▶ [Given records]:

※

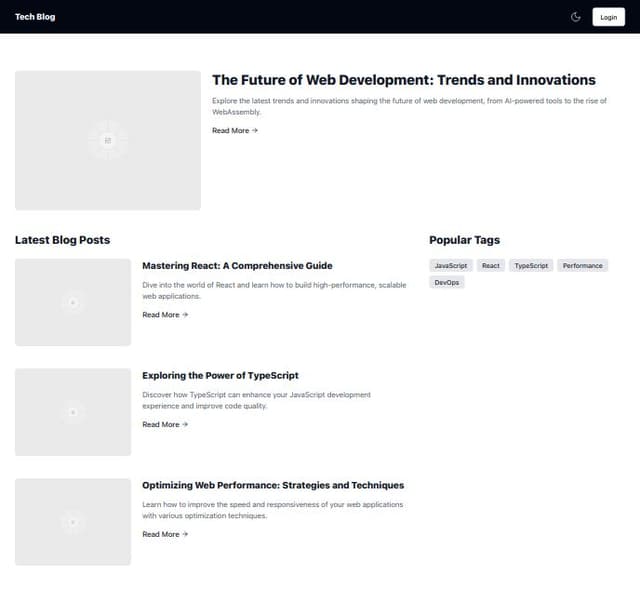The width and height of the screenshot is (640, 603).
Task: Choose the TypeScript tag chip
Action: (531, 266)
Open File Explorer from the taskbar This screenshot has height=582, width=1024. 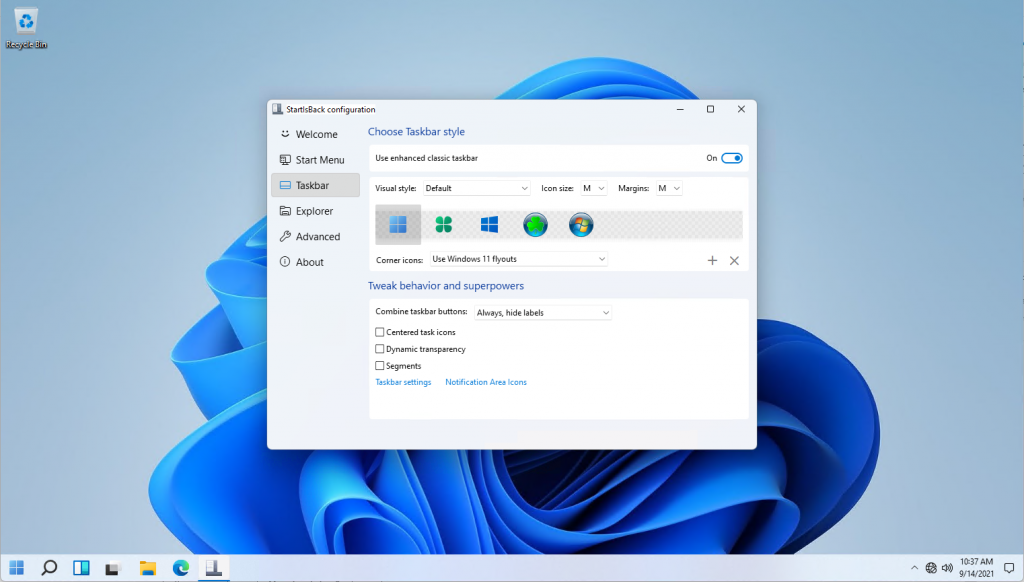[x=148, y=568]
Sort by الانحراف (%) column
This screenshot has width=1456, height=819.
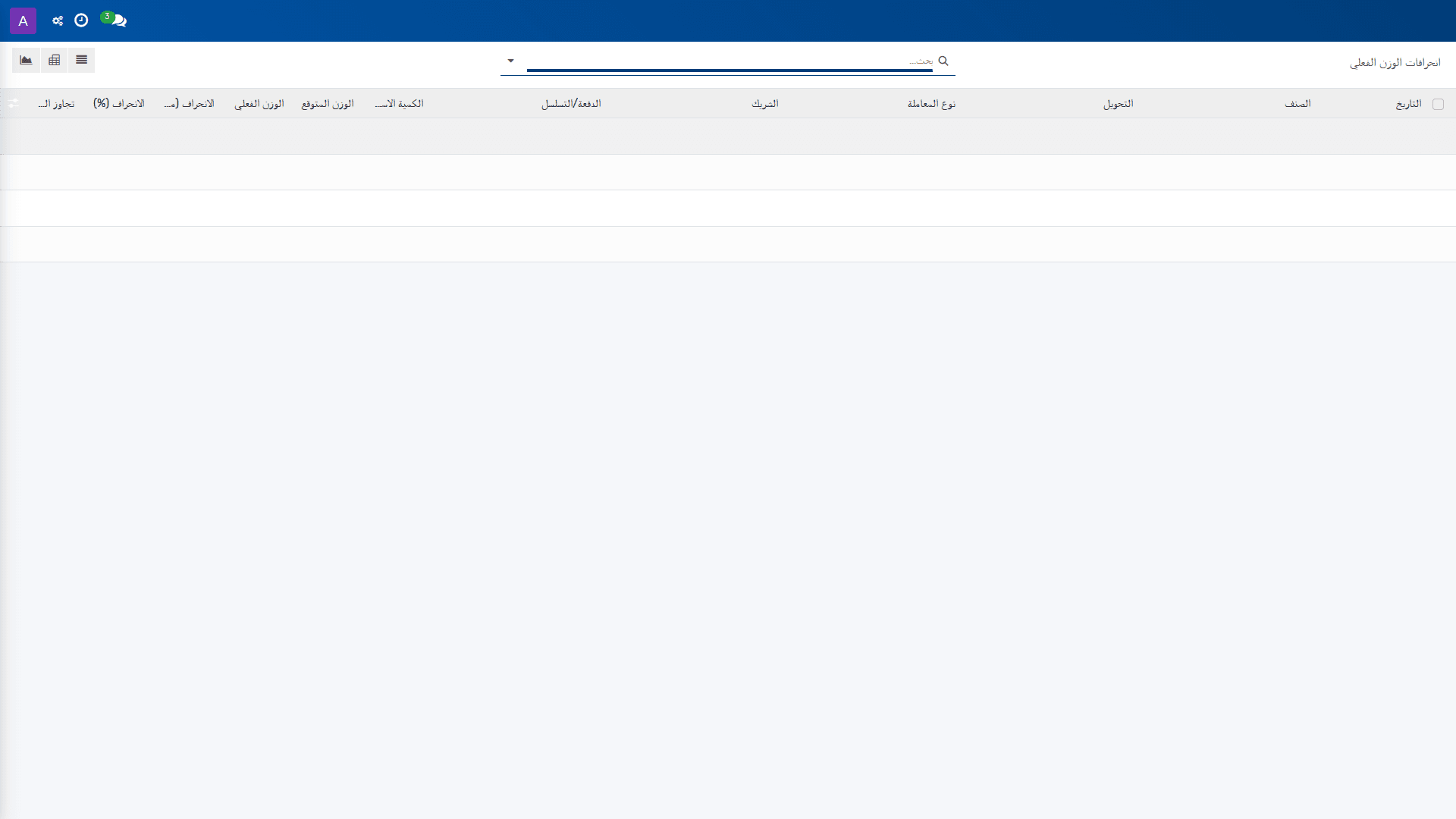119,104
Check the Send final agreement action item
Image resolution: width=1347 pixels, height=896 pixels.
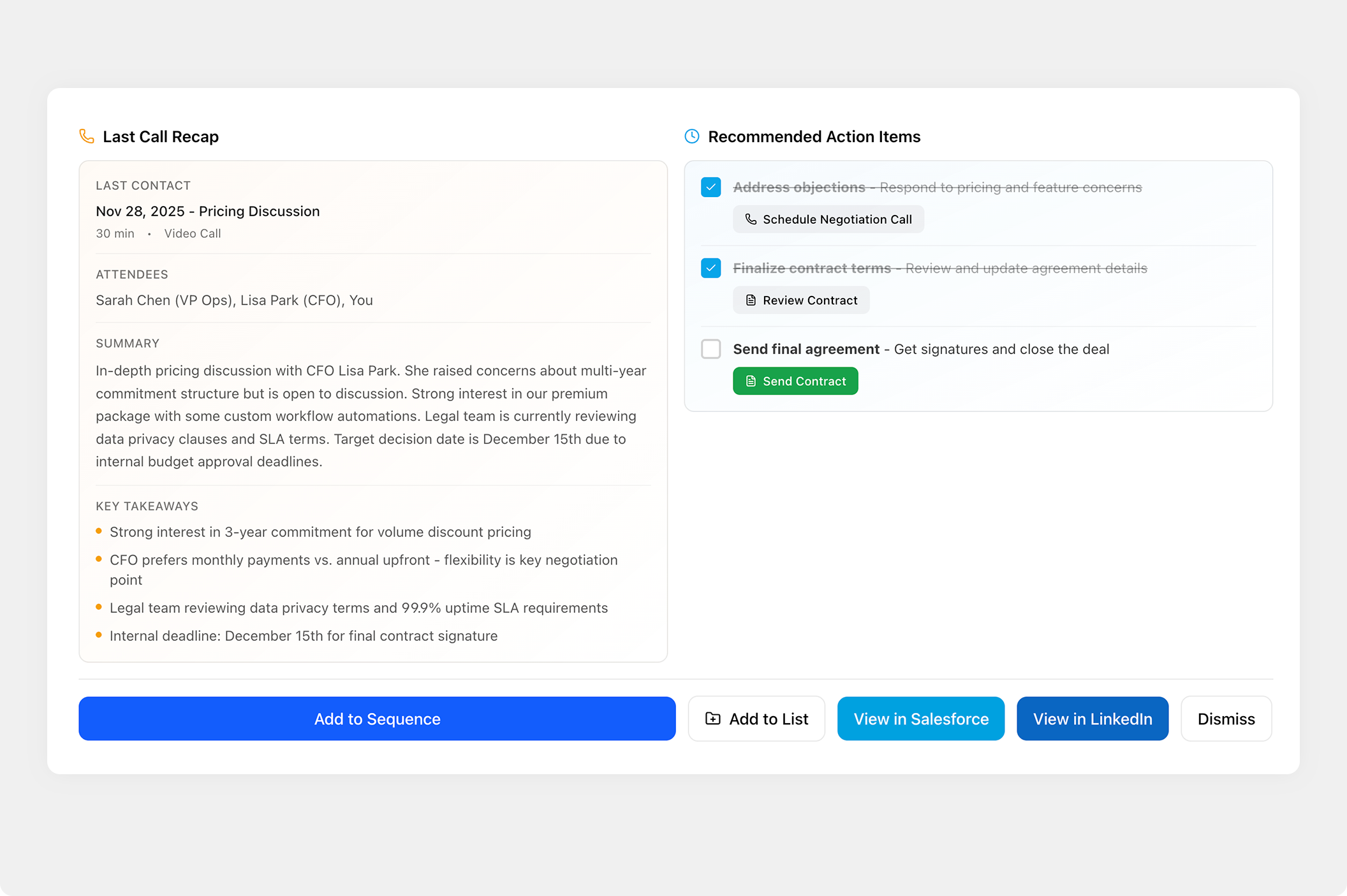click(x=710, y=349)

※

▶ [The request]: Copy the records above word for word, starting at the line with "Sort by الانحراف (%) column" and running to the end of the records. Leave the pictures out.

▶ [Solution for this exercise]:
Sort by الانحراف (%) column
This screenshot has width=1456, height=819.
119,104
Check the Send final agreement action item
Image resolution: width=1347 pixels, height=896 pixels.
click(x=710, y=349)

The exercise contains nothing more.